その中で、私がもっとも注目したのが、きょう11月16日の朝日新聞に掲載されていた竹内行夫元外務事務次官の要旨次の言葉だ。
「今回の合意は、日本の外交努力や成果を後戻りさせるものだ。日本政府は4島の帰属問題をロシアに認めるよう努力してきた。4島の名前を列記し、その帰属問題を解決して平和条約を締結するとした93年の東京宣言は無視された。ロシア側は、日本が4島返還をあきらめ、2島返還と平和条約締結で手を打とうとしていると受け止めるだろう。2島の引き渡しすら、ロシア側が応じるかは大いに疑問だ。

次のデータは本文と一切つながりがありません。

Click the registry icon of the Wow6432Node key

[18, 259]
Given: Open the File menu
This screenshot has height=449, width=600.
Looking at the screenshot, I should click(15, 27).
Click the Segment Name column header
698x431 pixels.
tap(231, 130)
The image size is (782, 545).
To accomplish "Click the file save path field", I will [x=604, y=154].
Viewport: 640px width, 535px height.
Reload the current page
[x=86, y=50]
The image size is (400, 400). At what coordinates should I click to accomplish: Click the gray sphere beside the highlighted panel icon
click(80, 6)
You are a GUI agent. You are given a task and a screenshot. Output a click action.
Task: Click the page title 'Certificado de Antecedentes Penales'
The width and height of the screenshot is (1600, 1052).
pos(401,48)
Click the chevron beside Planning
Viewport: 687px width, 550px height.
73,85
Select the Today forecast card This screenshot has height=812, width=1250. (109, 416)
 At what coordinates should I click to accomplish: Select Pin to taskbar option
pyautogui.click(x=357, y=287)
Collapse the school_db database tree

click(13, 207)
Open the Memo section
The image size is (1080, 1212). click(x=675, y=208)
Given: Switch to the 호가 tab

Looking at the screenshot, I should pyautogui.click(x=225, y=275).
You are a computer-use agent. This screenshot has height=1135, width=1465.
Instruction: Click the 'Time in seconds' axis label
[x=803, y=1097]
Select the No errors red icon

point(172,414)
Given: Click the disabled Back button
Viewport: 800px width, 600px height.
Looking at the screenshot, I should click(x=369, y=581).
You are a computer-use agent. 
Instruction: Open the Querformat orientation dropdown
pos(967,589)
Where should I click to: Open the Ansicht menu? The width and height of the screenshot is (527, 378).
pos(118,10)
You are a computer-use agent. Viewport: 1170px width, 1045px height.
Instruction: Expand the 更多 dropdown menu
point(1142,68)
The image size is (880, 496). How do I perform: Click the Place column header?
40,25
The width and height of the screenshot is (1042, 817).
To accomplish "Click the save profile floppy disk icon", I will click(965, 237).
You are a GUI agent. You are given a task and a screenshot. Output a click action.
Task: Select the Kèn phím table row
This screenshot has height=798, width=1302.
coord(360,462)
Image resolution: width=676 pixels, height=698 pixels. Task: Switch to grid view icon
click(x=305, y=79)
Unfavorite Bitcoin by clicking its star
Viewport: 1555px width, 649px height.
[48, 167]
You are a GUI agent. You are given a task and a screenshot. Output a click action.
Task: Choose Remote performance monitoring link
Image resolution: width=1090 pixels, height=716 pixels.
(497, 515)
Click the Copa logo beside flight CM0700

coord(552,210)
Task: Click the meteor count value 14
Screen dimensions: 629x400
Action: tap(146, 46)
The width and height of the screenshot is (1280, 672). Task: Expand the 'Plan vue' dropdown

ロシアが返還条件に、北方領土の軍事利用や日米安全保障体制に注文をつける事があれば言語道断だ」
これこそが、これまでの外務省の伝統的な立場だ。
外務事務次官を務めていた谷内正太郎国家安全保障局長が、それを知らないはずがない。
知っていながら安倍首相に外務省を売り渡したのだ。
歴代事務次官が踏襲して来た外務省の方針を、一人の外務事務次官経験者が変えてしまったのだ。
それが正しいのならいいだろう。
しかし、安倍首相一人のスタンドプレーに忖度しただけだ。
外務省もまた、安倍首相の手によって組織崩壊させられたということだ。